That Time With The Vampires
Chapter 3
I was seething when I left. Not only were their attitudes horrible, but I felt let down. Sure, Omar had warned me that they were snobs, but I suppose I hadn't expected them to get that bad that fast.
Besides needing to get out for awhile, I decided I had to see these people for myself so I'd know for certain how right or wrong Amanda had been about them. Plus, it was a good reason to fly for awhile. As soon as I was outside, I grabbed a hair tie from my pocket and put my hair into a ponytail, then took to the air. Now, when I fly, it's not a "take off from the ground like a rocket" kind of affair like you might see Superman do. I'd say it's a little more like taking off like an arrow. I went up high enough to have a pretty good view of the area.

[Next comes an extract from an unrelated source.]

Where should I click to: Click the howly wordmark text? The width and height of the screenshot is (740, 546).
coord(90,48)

This being upstate New York, there were lakes, forests, and fields. Amanda had said that the hippie farm was "down the road" and I doubted very much that any of them have gone out of their way to find such a place, so I first looked down along the road I'd traveled to get here. There were a few places that could be the one he was talking about, so I flew over them. I narrowed it down to the one that had a large backyard garden, but no large fields. I landed out of sight, then walked up to the house. It was an older home that needed some work, but those who lived here had done their best to make it homely and cheery nonetheless. Flowers had been planted out front, and I could see colorful curtains through the windows. A hand-painted sign next to the door read "Welcome" in letters made to look like plants and flowers. I stepped up to the door and knocked on it.
It was opened by a young woman with freckles and reddish blond hair. She looked up at me with large eyes. "Hello," she said. "If you're selling anything or if you're a missionary, we're not interested," she said.

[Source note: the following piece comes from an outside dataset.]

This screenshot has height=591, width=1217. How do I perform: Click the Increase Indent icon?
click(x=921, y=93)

"Uh, no," I said. I tried desperately to think of some excuse to be here. Good job, Adry, I told myself. Just come here without a good reason cooked up ahead of time. But fortunately, I was able to think of something before too many seconds had passed. "Actually, it's the reverse, in a way," I said.
"What do you mean?"
"I mean, I wanna ask you guys about... yourselves. Why you choose to live this way. What it means to you."

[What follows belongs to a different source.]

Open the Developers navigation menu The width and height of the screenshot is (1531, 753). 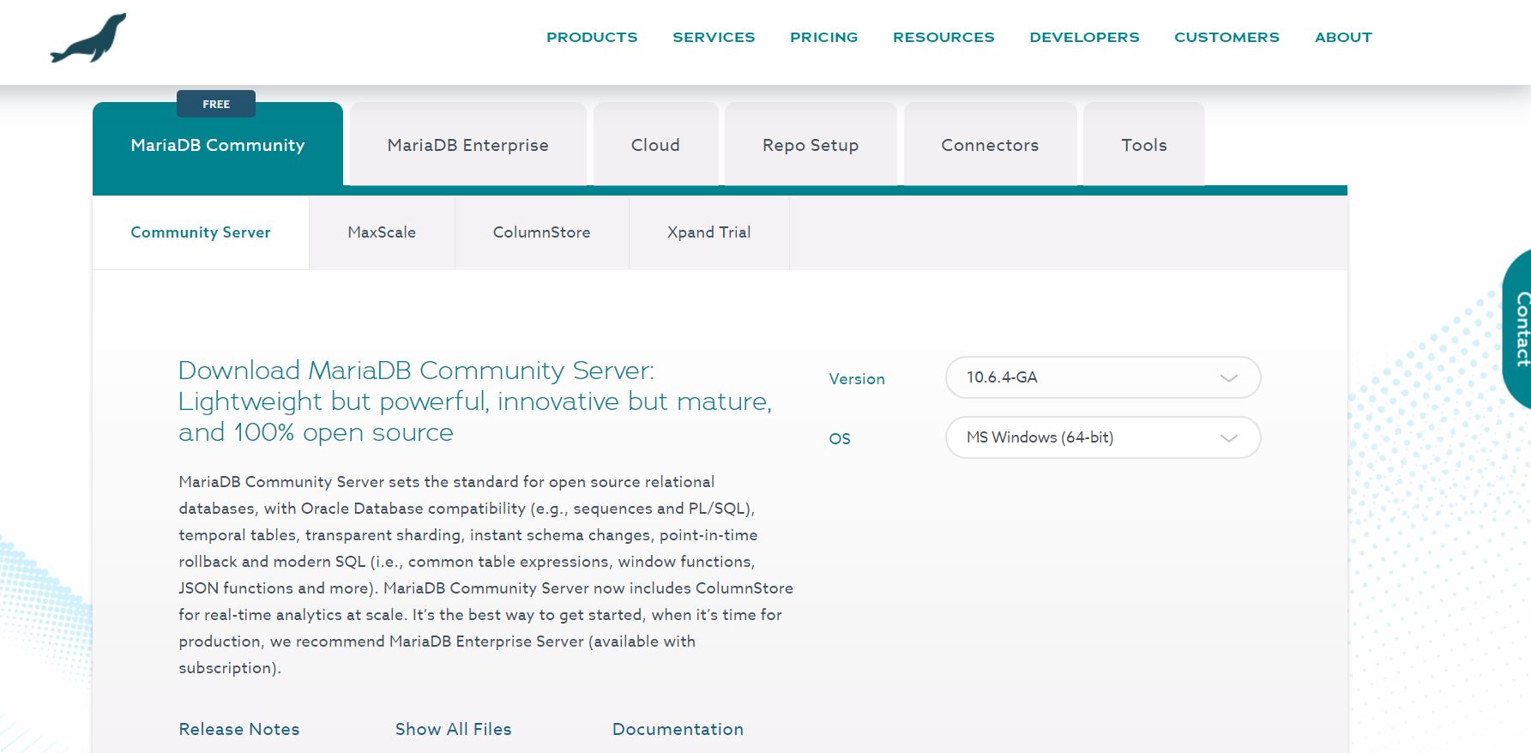[1084, 37]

That answer seemed to surprise Letha, and she looked at me with no small amount surprise. "What it means to us?" Wow, that's... nobody's asked that before." She smiled at me. "Come on inside. I'm Letha, by the way. Who are you?"
"Adry Hardouin." I followed Letha into a kitchen. Like the outside it was old and worn, but still homey. It was probably built around twenty years ago (which would have been sometime in the forties, back then). The pale blue paint on the cupboards had cracked, and the countertops were well-worn. The floral curtains must have been washed a hundred times, but they made the place look cheerier all the same.
"You want anything to drink?" Letha asked me.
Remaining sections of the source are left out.